Problematik 1: Akkulturation von Schülerinnen und Schülern an wissenschaftliche und technische Fächer

Hauptziel der Projekte in dieser Einheit ist es, Schülerinnen und Schüler (SuS) im obligatorischen Unterricht an W&T-Fächer zu akkulturieren (Grancher, Lhoste & Schneeberger, 2015), indem ihnen der Zugang zu dem für den Aufbau eines neuen Weltverständnisses nötigen «ausserordentlichen Wissen» (Astolfi, 2008) eröffnet wird. Der Erwerb dieses Wissens erfolgt insbesondere durch die Umsetzung der Vorgehensweisen, die den jeweiligen Fächern eigen sind, wie das Problemlösen in der Mathematik, das Untersuchen in Naturwissenschaften, Geografie und Geschichte und die Gestaltung in Kunst und Technik. Unterstützt werden diese Vorgehensweisen durch integrative pädagogische Ansätze wie Interdisziplinarität, Projektorientierung, Erlebnispädagogik oder auch pädagogische Escape Games. Mit diesen Vorgehensweisen und Ansätzen sollen die SuS dazu gebracht werden, sowohl generische (komplexe, kritische, kreative usw.) Denkweisen zu entwickeln als auch fachspezifische «Arten des Handelns-Sprechens-Denkens» (Jaubert et al., 2004), was zur Bildung «fachspezifischer schulischer Diskursgemeinschaften» («communautés discursives disciplinaires scolaires», Bernié, 2002) zwischen Lehrpersonen und SuS im didaktischen System der Klasse beiträgt.

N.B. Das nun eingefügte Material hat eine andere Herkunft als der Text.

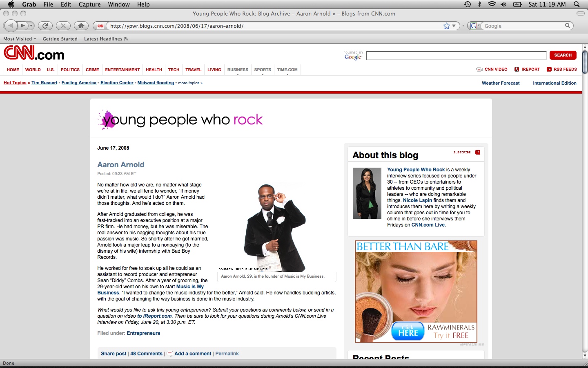Open the history dropdown arrow beside forward button
The image size is (588, 368).
pyautogui.click(x=31, y=26)
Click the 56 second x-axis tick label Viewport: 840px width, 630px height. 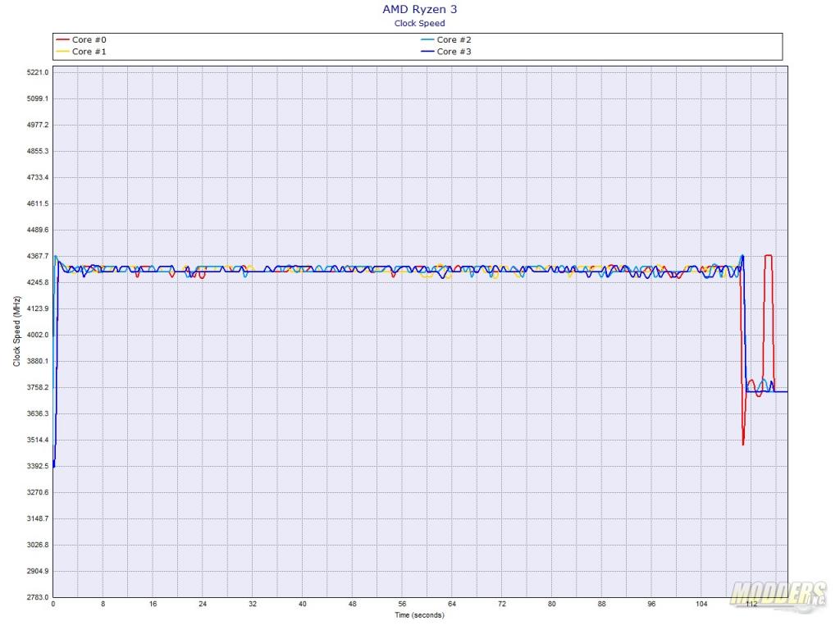pyautogui.click(x=402, y=604)
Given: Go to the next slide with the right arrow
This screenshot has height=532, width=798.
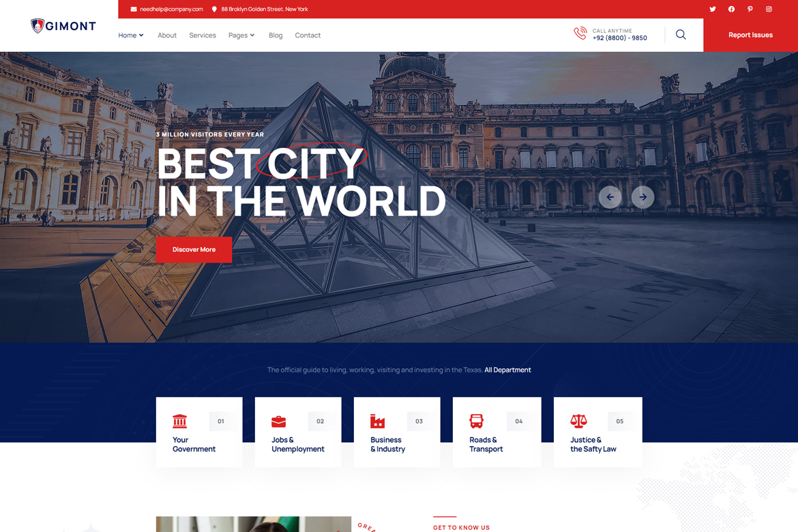Looking at the screenshot, I should [642, 196].
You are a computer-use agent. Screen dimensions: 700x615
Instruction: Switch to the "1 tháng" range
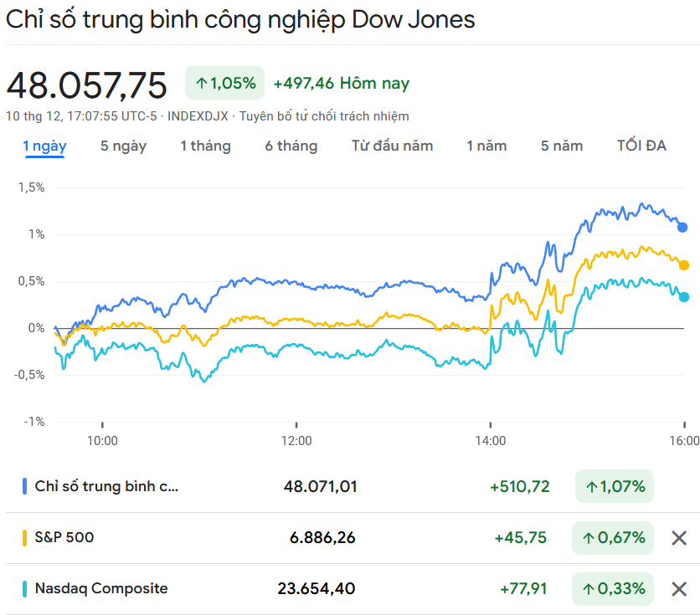pos(205,146)
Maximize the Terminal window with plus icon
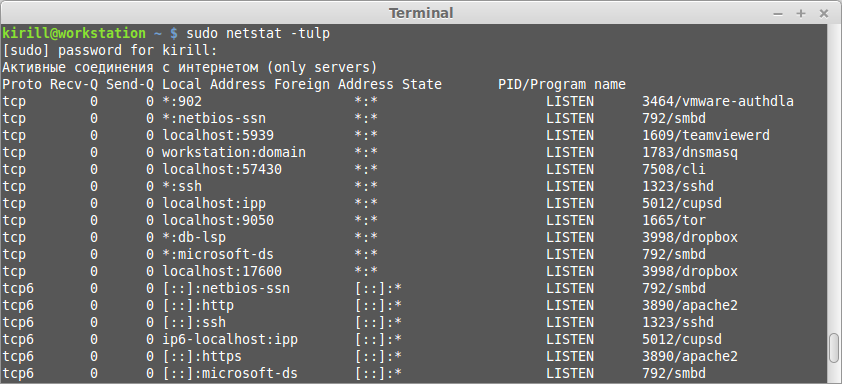Screen dimensions: 842x384 pyautogui.click(x=801, y=13)
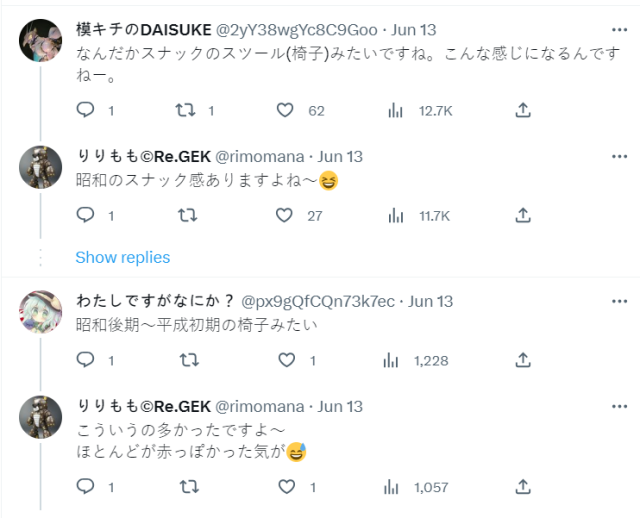Reply to the 昭和後期 chair tweet
Image resolution: width=640 pixels, height=518 pixels.
point(86,361)
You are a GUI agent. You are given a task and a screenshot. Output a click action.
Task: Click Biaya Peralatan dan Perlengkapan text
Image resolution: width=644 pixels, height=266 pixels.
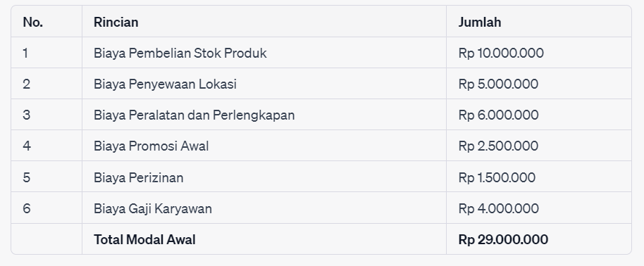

Problematik 2: Staatsbürgerliche Bildung der SuS aus integrativer Perspektive in wissenschaftlichen und technischen Fächern

Die Akkulturation der SuS an W&T-Fächer ist vor dem Hintergrund des Anthropozäns zu verstehen (Lange, 2020), das wir trotz der aktuellen Debatte in der wissenschaftlichen Gemeinschaft als eine totale soziale Tatsache (Beau & Larrère, 2018) betrachten, die die Menschheit dazu drängt, alternative Lebensweisen zu finden, um ihre Auswirkungen auf die Biosphäre zu reduzieren. Dieses Paradigma bedingt die Notwendigkeit, im Unterricht fächerübergreifend Ansätze mit transformativer Absicht einzusetzen, die eine kritische und engagierte Haltung der Akteur·innen fördern (Barthes, Lange & Tutiaux, 2017), und zwar durch den besonderen Fokus auf die Entwicklung von Handlungsfähigkeit («agency») bei den SuS. Diese Ansätze ermöglichen die Heranbildung «gerechtigkeitsorientierter Bürger·innen» (Westheimer & Kahne, 2004ab), also von Bürger·innen, die über die notwendigen Denkwerkzeuge verfügen, um die Welt in ihrer Komplexität zu begreifen (Lange & Martinand, 2010), gesellschaftliche Transformationen durch faire kollektive Regelungen (Lange & Keibili, 2020) mitzugestalten und dabei die ganze lebendige (menschliche und nichtmenschliche) Welt gleichermassen zu berücksichtigen (Slimani et al., 2021). Besondere Aufmerksamkeit gilt denjenigen Ansätzen, die unter «Erziehung zu» («éducations à», Audigier, 2009) fallen und hierbei insbesondere unter «Bildung im Anthropozän», die politischer Bildung («éducation au politique», Barthes, 2022) den Weg bahnt.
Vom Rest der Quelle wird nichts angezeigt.